Thursday, March 3, 2016

The Road to Character

Friday morning, David Brooks is coming to speak at the college across the way. I am trying to decide whether I am going.

Seeing his name in print puts me in a tailspin--that vermilion cover, the silver bookmark. I took it with me while I waited, and then I left Hillsborough radiology without it; after realizing this I turned around in the Applebee's parking lot to go back and collect it.  I read it as I waited for the very first of the series of tests that would eventually lead to the diagnosis of recurrent, stage IV cancer. Upon my return the staff found it for me at closing time on a Friday. On the way out I took a call from my doctor in the parking lot. We talked about the plan for Monday--an MRI, the possibility of needing to return early to California. So much unknown. Then I drove back out to Applebee's to meet the family for dinner as we celebrated the end of the homeschooling school year. I was done teaching.

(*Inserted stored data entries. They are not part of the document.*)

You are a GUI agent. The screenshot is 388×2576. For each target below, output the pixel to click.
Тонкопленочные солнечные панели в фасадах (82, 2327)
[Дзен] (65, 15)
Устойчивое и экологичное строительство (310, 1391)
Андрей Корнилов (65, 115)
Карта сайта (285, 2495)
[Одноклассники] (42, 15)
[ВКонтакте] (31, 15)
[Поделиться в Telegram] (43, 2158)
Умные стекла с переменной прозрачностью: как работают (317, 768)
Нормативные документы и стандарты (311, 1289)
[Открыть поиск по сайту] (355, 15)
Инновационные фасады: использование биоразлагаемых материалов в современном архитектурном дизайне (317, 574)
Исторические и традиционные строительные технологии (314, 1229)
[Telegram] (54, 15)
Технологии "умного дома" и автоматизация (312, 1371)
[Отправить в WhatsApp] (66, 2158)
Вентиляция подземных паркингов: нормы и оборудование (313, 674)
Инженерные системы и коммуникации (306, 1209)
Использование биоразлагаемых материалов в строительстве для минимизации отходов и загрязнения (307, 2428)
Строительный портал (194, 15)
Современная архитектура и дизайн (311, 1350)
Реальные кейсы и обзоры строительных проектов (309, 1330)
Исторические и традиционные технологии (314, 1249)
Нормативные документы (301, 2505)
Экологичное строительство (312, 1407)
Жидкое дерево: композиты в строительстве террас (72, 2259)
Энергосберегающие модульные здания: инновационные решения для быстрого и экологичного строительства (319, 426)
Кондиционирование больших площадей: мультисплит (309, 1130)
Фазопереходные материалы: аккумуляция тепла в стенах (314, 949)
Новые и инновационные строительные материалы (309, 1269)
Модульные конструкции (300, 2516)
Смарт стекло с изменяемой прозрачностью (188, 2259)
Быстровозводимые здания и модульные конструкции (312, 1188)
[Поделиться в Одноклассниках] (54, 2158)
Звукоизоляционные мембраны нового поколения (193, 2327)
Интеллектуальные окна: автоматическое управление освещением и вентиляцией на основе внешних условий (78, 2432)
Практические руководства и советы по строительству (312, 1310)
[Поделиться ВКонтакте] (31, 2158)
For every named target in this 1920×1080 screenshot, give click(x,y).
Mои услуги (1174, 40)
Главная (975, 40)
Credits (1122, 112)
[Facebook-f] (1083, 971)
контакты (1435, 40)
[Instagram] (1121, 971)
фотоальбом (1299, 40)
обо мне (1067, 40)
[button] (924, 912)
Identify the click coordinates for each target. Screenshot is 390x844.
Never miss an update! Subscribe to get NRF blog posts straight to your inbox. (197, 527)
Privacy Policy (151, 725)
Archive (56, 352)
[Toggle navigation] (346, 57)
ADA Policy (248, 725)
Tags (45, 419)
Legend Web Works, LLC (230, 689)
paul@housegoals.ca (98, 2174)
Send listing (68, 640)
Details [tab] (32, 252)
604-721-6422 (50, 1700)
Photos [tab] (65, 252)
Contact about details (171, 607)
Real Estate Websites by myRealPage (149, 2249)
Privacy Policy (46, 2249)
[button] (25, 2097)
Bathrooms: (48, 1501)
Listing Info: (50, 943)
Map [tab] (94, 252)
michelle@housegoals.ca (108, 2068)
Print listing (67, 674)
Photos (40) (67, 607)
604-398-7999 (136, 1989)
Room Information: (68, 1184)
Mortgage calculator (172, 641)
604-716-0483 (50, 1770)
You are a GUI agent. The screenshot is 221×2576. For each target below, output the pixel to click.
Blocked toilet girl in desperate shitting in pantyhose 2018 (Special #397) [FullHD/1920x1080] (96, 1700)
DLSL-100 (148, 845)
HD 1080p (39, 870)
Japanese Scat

Saturday morning we took the train into Manhattan as planned. We went to the top of the Empire State Building, not as planned, but as a surprise treat.

It was a clear day and we could see so far out ahead, in all directions. The breeze and clarity were a gift as I fought to keep my vision from closing in toward the focused tunnel it was becoming, even then. Later, we got on the A 8th Avenue Express by accident and went all the way up to 145th street. How we laughed at ourselves. And then back down, 64 blocks (on another train). We walked and museum-ed and picnicked in the park and later went downtown.




Saturday we played and Sunday we went to church. I stood at the front and read off-book from the first half of Isaiah 6.
“Holy, holy, holy is the Lord of hosts;
the whole earth is full of his glory!” 
When I went back for the MRI on Monday, I took the book back with me. As I waited, I waded through a section on suffering. I read:
"...Suffering gives people a more accurate sense of their own limitations, of what they can control and not control. ..Suffering, like love, shatters the illusion of self-mastery...It teaches that life is unpredictable and that the meritocrat's efforts at total control are an illusion. 
Suffering, oddly, also teaches gratitude. In normal times we treat the love we receive as a reason for self-satisfaction (I deserve to be loved), but in seasons of suffering we realize how undeserved this love is and how it should in fact be a cause for thanks. In proud moments we refuse to feel indebted, but in humble moments, people know they don't deserve the affection and concern they receive."
I remember pausing, thinking that I was going to need to remember that.

I was soon called back for my MRI and later drove back to our home. As it turned out, the ink wouldn't be dry on the radiologist's report before I had an airline ticket back to Los Angeles for the following day. I spent the evening packing up what I could of our year in Princeton; the book was not able to come along. After finally getting to my turn at the top of the waiting list for it at the Princeton library, it was to be returned unfinished, along with the other books from my nightstand.

In the scope of the mourning that I have done, unfinished books seem such a little thing. In many ways they are. My year has been such a one as to accrue many similarly seemingly inconsequential losses (and just a few larger ones)--the sum of which happens to be nothing more or less than the loss of life as I was expecting, planning, assuming it to be. Whatever that was.

There are pros to this, as well as cons. Unfinished books are not the same as unfinished stories. Now when I head out to drive carpool I often mutter or shout "Living the dream!"--stealing a line from my sister--because I am so grateful to be doing what I am doing, and for the hope that more days are coming. There are twists and turns in the road, and that is something we all have in common. "This is not the end, but it is the road." And it goes on.

Brooks was right; I have been deeply grateful for many things. I think I will go tomorrow, after all.